Putusan arbitrase di Singapura pada Mei 2021 itu menyatakan Kemhan telah wanprestasi terhadap dua vendor. Alhasil, pemerintah diharuskan membayar denda 20,9 juta dolar AS atau Rp304 miliar ke Navayo.
Berdasarkan keterangan sumber yang dikutip dari Majalah Tempo, Indonesia berpeluang terhindar membayar denda ini bila dalam pengadaan satelit itu ditemukan unsur tindak pidana korupsi. Sementara, Kementerian Koordinator bidang Politik Hukum dan Keamanan sudah menyatakan ada dugaan korupsi dalam proyek yang bermula pada 2015 itu. Penyidikannya pun kini ditangani Kejaksaan Agung (Kejakgung).
Lalu, apa perkembangan penyidikan di Kejakgung? Apakah sudah ditetapkan tersangka?

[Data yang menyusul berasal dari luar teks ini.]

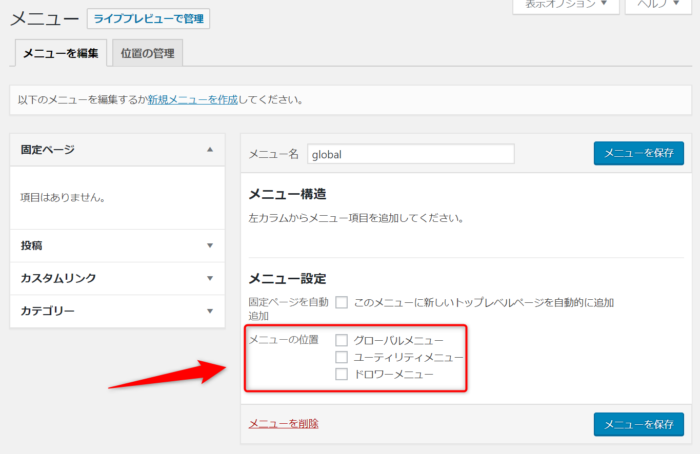Focus the メニュー名 field containing global
The width and height of the screenshot is (700, 454).
coord(410,154)
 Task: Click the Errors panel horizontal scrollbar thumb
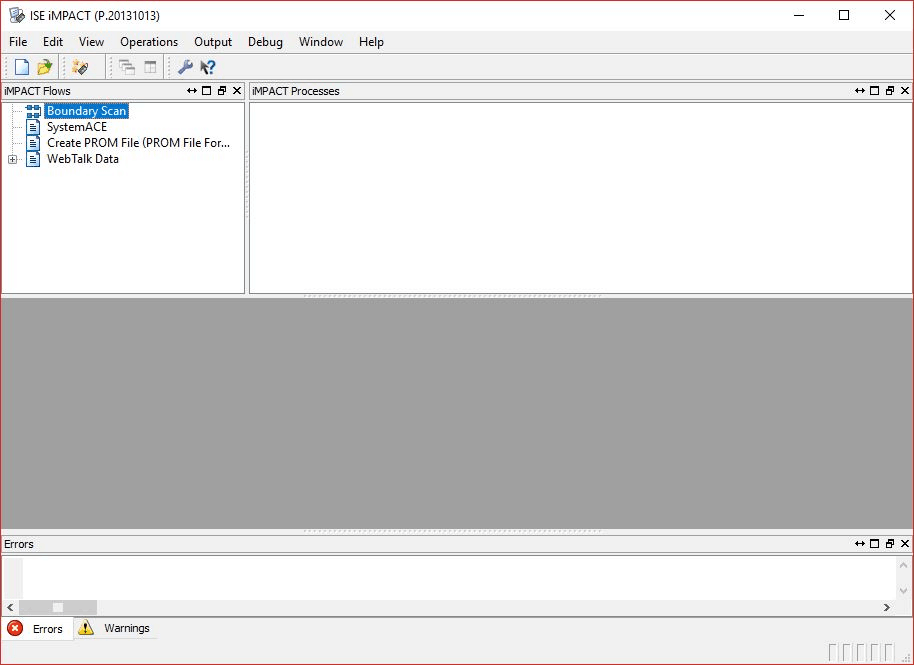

Baca Juga: Sengkarut Proyek Satelit Kemenhan yang Rugikan Negara Ratusan Miliar
1. Kejaksaan Agung temukan unsur perbuatan melawan hukum
Sementara, penyidik Jaksa Agung Muda Tindak Pidana Khusus (Jampidsus) Kejakgung, Febrie Adriansyah, menemukan beberapa perbuatan melawan hukum dalam dugaan korupsi proyek pengadaan satelit komunikasi Kemhan. Salah satu unsur perbuatan itu, yakni proyek tersebut tidak direncanakan dengan baik.
Selain tidak direncanakan dengan baik, Febrie menyebut, saat kontrak dilakukan anggaran untuk menyewa satelit tersebut belum tersedia dalam Daftar Isian Pelaksana Anggaran (DIPA) Kemenhan 2015.
“Kemudian, dalam prosesnya pun ini juga ada penyewaan satelit dari Avanti Communication Limited (Avanti),” ujar Febrie, ketika memberikan keterangan pers pada 14 Januari 2022.
Kejakgung juga menemukan, seharusnya penyewaan satelit itu tak perlu dilakukan. Sebab, di dalam ketentuan yang berlaku, saat satelit lama tidak berfungsi, maka pemerintah negara tersebut diberikan waktu tiga tahun untuk mengisi Slot Orbit 123 Bujur Timur (BT).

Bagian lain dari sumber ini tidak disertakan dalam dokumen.